» **What you are asked to do**: Each line of the listing that includes the string "computer" is to be identified and copied.

» **Task input**:
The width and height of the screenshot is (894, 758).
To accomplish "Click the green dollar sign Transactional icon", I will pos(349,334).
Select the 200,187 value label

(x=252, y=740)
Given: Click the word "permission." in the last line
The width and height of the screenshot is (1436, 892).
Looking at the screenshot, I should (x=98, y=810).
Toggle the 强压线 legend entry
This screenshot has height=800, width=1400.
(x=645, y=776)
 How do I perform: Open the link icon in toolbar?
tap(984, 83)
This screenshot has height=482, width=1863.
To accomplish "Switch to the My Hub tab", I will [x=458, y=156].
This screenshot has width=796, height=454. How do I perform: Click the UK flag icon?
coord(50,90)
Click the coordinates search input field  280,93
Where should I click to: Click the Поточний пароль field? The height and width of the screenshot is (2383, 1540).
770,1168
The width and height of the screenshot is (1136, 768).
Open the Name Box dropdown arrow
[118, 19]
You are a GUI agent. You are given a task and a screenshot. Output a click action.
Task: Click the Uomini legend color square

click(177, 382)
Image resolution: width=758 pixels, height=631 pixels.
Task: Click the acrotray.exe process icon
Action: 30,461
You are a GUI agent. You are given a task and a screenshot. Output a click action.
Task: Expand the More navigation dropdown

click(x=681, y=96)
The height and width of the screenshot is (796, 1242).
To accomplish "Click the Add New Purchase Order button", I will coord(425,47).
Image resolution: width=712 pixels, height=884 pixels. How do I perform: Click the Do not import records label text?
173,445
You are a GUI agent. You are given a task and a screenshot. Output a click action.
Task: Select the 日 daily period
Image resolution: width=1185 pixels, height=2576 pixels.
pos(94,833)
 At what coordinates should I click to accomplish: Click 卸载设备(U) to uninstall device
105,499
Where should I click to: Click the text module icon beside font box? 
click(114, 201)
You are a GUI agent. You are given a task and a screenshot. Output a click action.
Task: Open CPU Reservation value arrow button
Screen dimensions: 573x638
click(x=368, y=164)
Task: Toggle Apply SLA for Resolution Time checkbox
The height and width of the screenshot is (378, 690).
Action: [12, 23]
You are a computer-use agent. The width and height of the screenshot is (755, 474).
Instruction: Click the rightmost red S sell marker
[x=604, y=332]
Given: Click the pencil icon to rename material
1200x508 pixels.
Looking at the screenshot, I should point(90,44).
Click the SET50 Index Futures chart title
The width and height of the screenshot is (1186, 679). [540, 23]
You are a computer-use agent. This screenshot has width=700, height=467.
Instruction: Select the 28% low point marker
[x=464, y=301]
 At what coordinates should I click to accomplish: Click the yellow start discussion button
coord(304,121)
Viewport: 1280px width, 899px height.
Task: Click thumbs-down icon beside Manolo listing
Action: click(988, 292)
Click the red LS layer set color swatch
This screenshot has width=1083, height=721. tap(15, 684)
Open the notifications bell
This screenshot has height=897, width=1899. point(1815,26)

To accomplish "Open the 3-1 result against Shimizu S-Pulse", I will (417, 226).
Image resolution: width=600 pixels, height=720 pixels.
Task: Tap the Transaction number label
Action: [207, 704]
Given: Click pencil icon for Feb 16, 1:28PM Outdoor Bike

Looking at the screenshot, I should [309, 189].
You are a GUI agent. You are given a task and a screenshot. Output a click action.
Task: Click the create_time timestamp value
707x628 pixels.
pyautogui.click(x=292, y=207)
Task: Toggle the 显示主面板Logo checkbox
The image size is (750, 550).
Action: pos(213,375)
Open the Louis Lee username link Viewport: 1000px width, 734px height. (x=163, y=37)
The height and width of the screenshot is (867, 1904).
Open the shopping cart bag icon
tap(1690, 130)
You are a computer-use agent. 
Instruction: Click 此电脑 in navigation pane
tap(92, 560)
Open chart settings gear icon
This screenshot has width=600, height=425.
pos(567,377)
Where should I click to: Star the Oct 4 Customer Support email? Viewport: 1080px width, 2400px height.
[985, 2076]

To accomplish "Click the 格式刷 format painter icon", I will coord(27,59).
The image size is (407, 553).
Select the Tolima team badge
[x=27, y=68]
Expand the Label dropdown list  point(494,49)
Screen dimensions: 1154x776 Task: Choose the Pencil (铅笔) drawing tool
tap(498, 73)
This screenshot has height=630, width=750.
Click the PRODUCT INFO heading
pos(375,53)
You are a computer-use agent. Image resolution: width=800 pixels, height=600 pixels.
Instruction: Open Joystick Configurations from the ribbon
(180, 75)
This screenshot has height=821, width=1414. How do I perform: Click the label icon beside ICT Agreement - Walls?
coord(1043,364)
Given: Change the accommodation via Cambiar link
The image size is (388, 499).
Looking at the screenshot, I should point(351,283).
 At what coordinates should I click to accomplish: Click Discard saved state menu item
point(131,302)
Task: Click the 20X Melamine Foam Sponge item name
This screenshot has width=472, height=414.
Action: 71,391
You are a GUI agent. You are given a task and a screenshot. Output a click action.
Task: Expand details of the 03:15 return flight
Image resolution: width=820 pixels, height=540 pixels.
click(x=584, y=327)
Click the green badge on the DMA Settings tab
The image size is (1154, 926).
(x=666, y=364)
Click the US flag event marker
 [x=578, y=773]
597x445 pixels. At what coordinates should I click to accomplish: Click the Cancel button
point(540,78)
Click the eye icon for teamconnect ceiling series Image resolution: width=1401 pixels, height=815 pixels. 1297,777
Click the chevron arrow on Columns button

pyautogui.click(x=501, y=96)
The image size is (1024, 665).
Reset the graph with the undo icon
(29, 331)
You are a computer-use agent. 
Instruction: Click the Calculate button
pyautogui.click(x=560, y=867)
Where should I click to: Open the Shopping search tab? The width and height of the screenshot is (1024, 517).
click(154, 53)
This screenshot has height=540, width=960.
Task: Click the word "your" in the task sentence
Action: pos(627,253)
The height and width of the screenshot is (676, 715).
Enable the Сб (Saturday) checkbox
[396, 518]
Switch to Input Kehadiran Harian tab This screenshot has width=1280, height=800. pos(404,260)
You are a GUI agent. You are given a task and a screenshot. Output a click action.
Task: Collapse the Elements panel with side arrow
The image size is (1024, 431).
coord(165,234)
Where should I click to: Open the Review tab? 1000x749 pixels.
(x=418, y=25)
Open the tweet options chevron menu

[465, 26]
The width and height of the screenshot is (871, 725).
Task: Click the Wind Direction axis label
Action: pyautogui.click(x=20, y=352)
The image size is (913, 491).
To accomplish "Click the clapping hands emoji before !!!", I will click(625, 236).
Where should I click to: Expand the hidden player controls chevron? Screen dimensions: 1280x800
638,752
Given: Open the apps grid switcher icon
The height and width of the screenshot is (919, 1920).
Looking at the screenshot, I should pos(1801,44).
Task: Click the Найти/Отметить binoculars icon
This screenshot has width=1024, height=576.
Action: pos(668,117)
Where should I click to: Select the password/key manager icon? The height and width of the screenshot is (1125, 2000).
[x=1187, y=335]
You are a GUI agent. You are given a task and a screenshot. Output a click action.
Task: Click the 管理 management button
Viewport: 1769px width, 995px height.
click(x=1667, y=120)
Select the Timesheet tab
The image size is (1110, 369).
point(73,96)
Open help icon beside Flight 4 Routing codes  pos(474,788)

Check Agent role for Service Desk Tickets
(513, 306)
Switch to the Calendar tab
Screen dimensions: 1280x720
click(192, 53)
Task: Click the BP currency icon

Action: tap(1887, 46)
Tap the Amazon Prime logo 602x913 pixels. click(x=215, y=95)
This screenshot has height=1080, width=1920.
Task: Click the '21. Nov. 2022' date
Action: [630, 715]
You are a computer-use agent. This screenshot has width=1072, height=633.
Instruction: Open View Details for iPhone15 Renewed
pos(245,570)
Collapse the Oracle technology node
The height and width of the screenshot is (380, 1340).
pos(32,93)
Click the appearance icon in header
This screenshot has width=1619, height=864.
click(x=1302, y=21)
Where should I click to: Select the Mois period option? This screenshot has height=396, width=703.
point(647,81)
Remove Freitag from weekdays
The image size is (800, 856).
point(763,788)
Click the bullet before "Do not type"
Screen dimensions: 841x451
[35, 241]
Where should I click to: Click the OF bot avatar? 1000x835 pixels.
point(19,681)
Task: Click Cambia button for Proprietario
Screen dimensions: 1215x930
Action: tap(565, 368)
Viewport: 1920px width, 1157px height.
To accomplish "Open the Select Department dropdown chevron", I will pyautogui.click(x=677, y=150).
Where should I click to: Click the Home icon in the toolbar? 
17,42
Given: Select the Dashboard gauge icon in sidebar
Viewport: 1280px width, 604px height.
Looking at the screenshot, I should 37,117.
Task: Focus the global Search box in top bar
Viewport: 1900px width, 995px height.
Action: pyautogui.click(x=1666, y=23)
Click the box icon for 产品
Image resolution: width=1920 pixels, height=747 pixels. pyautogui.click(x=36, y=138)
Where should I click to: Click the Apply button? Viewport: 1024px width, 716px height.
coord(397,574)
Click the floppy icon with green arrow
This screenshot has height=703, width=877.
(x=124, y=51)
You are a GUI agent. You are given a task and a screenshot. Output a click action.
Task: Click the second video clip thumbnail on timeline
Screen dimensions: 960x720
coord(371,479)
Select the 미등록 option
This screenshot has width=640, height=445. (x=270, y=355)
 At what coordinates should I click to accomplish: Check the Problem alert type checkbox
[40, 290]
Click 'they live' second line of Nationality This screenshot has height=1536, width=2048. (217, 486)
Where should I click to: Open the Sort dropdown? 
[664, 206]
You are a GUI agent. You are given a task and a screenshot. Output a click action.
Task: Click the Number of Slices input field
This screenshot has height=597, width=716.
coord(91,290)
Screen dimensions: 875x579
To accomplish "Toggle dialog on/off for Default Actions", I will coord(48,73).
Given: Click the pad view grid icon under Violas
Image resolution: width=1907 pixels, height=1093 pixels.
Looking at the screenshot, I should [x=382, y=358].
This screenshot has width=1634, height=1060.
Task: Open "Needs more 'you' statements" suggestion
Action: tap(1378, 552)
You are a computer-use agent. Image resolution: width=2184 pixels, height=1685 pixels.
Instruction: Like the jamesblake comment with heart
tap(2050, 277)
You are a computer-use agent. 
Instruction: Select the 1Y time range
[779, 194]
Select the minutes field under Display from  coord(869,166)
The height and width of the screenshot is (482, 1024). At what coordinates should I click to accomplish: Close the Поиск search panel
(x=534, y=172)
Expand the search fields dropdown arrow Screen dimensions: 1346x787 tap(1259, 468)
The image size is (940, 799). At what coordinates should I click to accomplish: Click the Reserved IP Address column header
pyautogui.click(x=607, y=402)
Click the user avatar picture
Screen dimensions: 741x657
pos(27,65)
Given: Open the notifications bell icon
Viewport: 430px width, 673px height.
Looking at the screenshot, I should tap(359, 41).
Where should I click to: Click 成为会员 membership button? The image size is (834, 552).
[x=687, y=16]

» **Your solution**:
You are a computer-use agent. The width and height of the screenshot is (755, 474).
You are a computer-use agent. This screenshot has width=700, height=467.
You are a computer-use agent. 
You are a computer-use agent. Image resolution: width=800 pixels, height=600 pixels.
You are a computer-use agent. 
You are a computer-use agent. This screenshot has width=1072, height=633.
You are a computer-use agent. Image resolution: width=2184 pixels, height=1685 pixels.
You are a computer-use agent. 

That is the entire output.